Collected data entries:
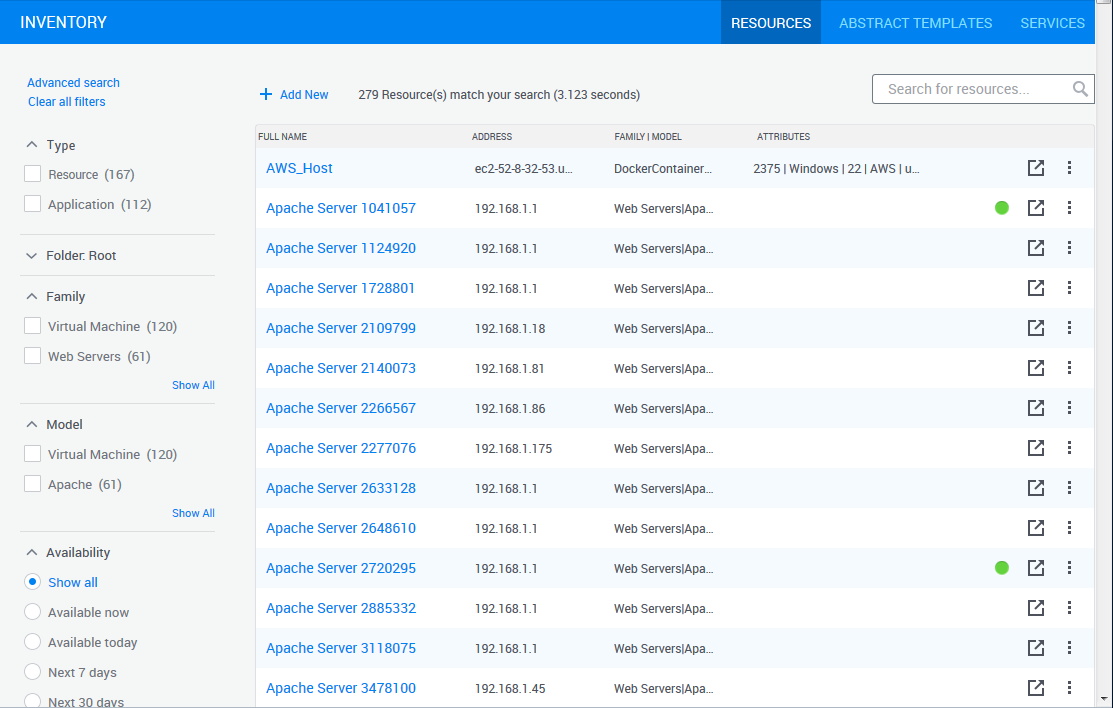This screenshot has height=708, width=1113.
Task: Open more options menu for Apache Server 1041057
Action: pos(1069,208)
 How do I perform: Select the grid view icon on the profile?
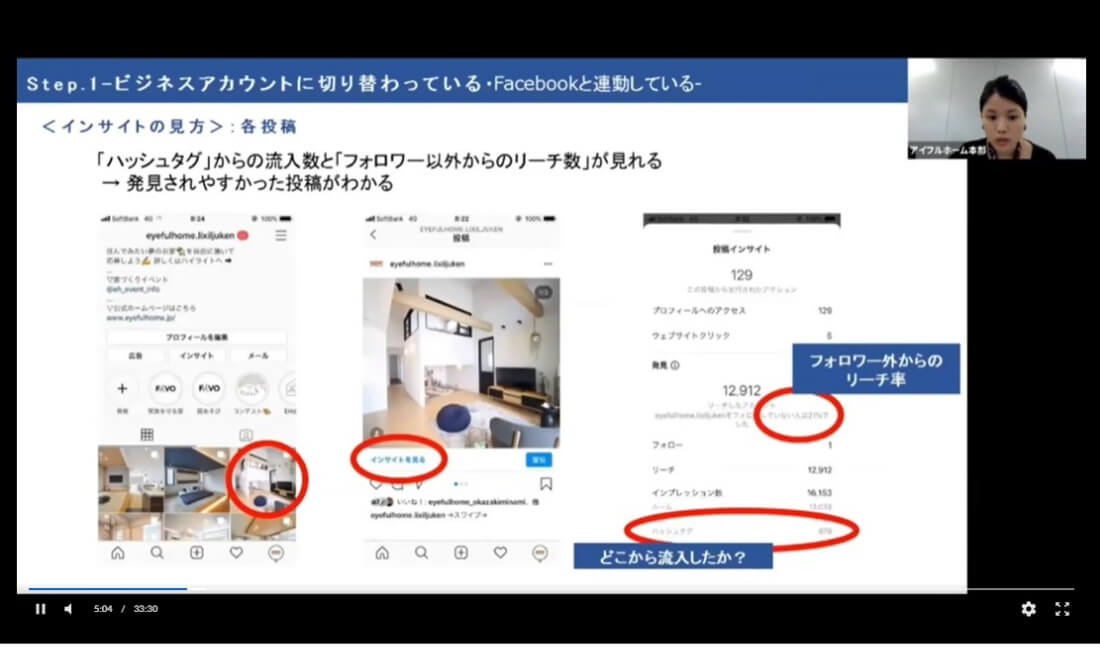coord(147,435)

Exercise ::
Nothing but the lines from the one containing "How do I perform: Select" to the last line of the records should be returned, exactly as they appear and without pictures.

Solution for this task ::
 How do I perform: Select the grid view icon on the profile?
coord(147,435)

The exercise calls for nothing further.